Commentary: Are we ready to talk?
By Micha James
I am very open about having been raped in 2003, but I talk very little about being sexually assaulted in high school and molested in the eighth grade. I delayed telling an authority about each incident because I was in shock, embarrassed and seemingly cared more about the perpetrators and the effect on their families than I did about myself.
After the accusations about Charlie Rose became public, I posted a couple questions on Facebook: “Do we believe Clarence Thomas did what Anita Hill said he did yet? Are we ready to talk about the hometown “Charlie Rose” at church, work and school … or do we want to remain in our comfort zones?”
I thought I was ready to talk about sexual assault, the attacks a victim receives if they don’t immediately report the incident and the lack of support in the workplace, particularly from women.
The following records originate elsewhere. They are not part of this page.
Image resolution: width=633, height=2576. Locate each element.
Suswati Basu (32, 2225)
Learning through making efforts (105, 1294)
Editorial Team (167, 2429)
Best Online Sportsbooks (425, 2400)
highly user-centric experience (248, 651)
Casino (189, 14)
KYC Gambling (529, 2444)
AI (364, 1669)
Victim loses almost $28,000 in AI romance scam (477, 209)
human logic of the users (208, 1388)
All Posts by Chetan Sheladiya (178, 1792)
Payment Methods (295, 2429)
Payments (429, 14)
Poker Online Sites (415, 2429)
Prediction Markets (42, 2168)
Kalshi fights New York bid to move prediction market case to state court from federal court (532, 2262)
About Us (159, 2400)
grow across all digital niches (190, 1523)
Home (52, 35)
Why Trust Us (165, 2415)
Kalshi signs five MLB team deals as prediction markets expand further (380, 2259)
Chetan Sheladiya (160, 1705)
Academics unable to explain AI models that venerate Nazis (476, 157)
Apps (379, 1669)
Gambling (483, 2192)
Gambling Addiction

I thought I was ready until I was at work last week and read the census I receive each day containing the names of the patients I am supposed to visit. One of those names was the man who molested me in the eighth grade who now has also been diagnosed with prostate cancer (oh the irony).
This is when “stuff got real” and every emotion I have been carrying or suppressing for over 23 years surfaced. I felt anger for each time I was made to feel ashamed of my curves because women called me “fast and only dressing like that to gain attention,” and hurt because there are things I still can’t voice with those who have said to have my back because the conversation turns into them having a “boys will be boys” mentality while justifying the perpetrators’ actions.
Standing at my molester’s hospital room door, there I was again putting my feelings aside to do my job of supporting the cancer patient, when what I really wanted to do is detail for him how my sexual curiosity did not surface until he violated me. I wanted to point out to him that Karma seems to have finally found his address. I wanted to ask his wife and daughters, who were also in the room, what he says about men like him? But I had a job to do. A job I realized I had been performing for years without pay. I had a job of continuing to keep the secret versus outing him even while on his hospital bed.
I ask the question, “Are we ready to talk?” but realize I need to deal with some things before I can continue talking. I will keep talking, however, to support other women and offer them a safe space because as Ann Curry said when asked for her response to Matt Lauer’s firing, “The women’s movement got us into the workplace, but it didn’t make us safe once we got there.”
While we have not heard the last from sexual assault victims, there are many more who will remain silent. For them, I will continue talking because Martin Luther King Jr. said, “Our lives begin to end the day we become silent about things that matter” and #VictimsOfSexualAssaultMatter.